Publish Date: October 17, 2017
5 Questions for Attorney General Sessions
In advance of Attorney General Jeff Sessions’ testimony on Wednesday, October 18 before the Senate Judiciary Committee, non-partisan watchdog group American Oversight called on senators to pose the following questions to Sessions:
- You changed DOJ policy to require prosecutors to pursue “the most serious, readily provable offense” in every case. Is Special Counsel Mueller bound by this policy? Does the policy apply to individuals who intentionally omit legally required information on their SF-86 security clearance forms?
- In explaining why you omitted contacts with Russian officials on your security clearance form, you claim to have received guidance from the FBI instructing you to do so. Did you receive that instruction personally, or was it received by a member of your staff? Do you have documentation of this guidance and will you share it with Congress and the public?

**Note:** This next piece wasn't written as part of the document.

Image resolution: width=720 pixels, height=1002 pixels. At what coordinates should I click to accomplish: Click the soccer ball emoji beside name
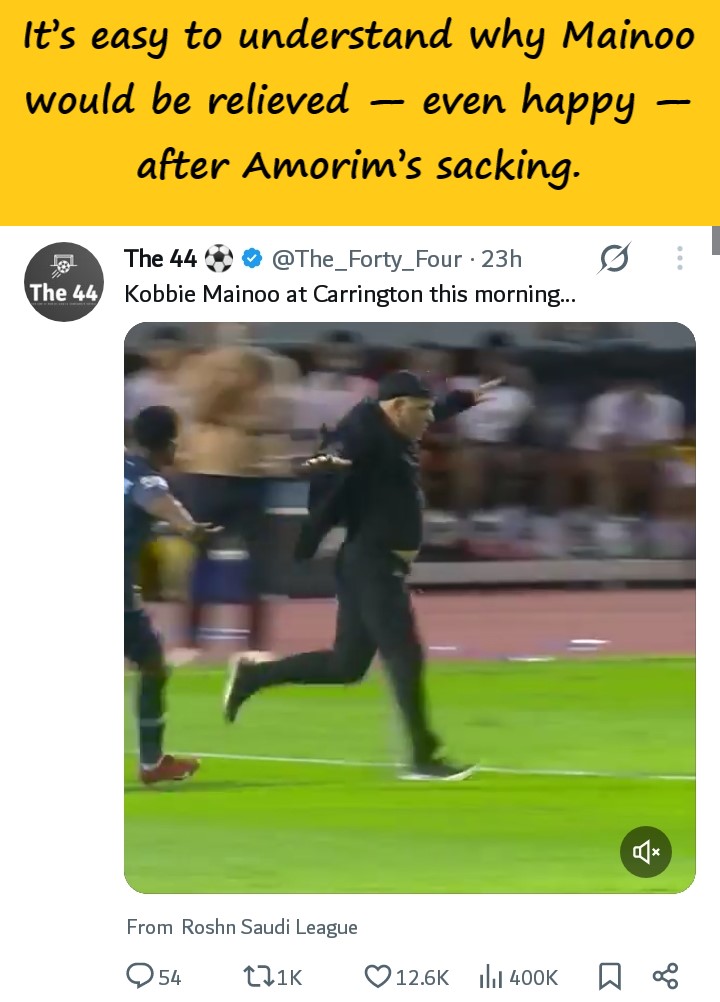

- To what extent has the Department of Justice worked with attorneys for the Trump Organization to defend the president against charges that he is in violation of the Emoluments Clause, for example to assure DOJ lawyers that payments to Mr. Trump’s businesses are in fact market rate transactions?
- Multiple reports have indicated that senior White House officials, including Ivanka Trump and Jared Kushner, have used personal email accounts for government business. Has the Department of Justice taken steps to investigate this matter and those involved, such as securing their server and reviewing the information on it for potentially classified information?
- What steps has the Department of Justice taken to investigate affirmative action practices in college admissions? Beyond Harvard University, are there any active probes into other institutions?
“With so many questions surrounding his personal conduct, his management of the Department of Justice, and his adherence to equal justice under the law, there has never been more important time for the Senate to get answers from Attorney General Sessions under oath,” said American Oversight Executive Director Austin Evers. “From the administration’s use of personal email accounts, to blatant misrepresentations on security clearances, and swirling questions about Russia’s influence, the American people demand – and deserve – the truth.”
American Oversight has opened numerous investigations into actions by Attorney General Sessions’ Justice Department. To date, American Oversight has confirmed that Sessions had omitted contacts with foreign government officials on his SF-86 background check form, confirmed the existence of an investigation into Harvard University’s affirmative action practices, and forced the Department of Justice to admit that there was no evidence to support President Trump’s ‘wiretapping’ allegations.